■ **Aim of the task**
Filter the entries for the word "agent". Copy each line in which it occurs.

**** Material shown ****

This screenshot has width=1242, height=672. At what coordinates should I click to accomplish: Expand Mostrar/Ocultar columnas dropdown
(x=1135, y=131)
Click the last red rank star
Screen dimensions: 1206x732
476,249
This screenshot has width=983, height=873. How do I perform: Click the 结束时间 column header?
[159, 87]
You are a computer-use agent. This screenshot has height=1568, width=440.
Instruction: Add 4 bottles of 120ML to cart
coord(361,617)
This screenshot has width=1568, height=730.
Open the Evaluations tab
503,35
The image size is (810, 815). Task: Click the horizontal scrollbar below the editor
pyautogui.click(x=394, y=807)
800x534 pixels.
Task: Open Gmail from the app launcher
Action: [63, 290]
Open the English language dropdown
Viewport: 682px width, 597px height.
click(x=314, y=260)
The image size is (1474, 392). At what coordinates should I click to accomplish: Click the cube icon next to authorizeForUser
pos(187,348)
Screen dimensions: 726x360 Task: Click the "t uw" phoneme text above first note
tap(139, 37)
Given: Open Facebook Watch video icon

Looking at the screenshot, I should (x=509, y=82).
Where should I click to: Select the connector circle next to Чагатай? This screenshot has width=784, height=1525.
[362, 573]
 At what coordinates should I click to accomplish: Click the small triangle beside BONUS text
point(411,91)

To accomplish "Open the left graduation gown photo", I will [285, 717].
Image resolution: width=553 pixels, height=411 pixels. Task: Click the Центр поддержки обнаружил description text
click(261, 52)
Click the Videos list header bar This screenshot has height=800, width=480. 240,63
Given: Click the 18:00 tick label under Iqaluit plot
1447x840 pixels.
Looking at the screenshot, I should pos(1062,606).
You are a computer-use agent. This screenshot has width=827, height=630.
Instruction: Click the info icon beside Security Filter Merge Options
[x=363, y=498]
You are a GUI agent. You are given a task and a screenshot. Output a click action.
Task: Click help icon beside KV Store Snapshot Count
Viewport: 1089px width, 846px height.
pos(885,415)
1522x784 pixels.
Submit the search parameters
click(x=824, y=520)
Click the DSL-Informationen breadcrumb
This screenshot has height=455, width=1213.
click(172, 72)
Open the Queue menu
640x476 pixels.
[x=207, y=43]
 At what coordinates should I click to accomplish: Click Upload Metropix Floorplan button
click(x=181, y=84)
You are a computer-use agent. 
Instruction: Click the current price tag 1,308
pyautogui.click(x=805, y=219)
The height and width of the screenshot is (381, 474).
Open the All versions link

****

■ **Response to the task**
You are a computer-use agent. This screenshot has height=1568, width=440.
You are a computer-use agent. This screenshot has width=827, height=630.
You are a GUI agent. You are given a task and a screenshot. Output a click action.
You are a computer-use agent. 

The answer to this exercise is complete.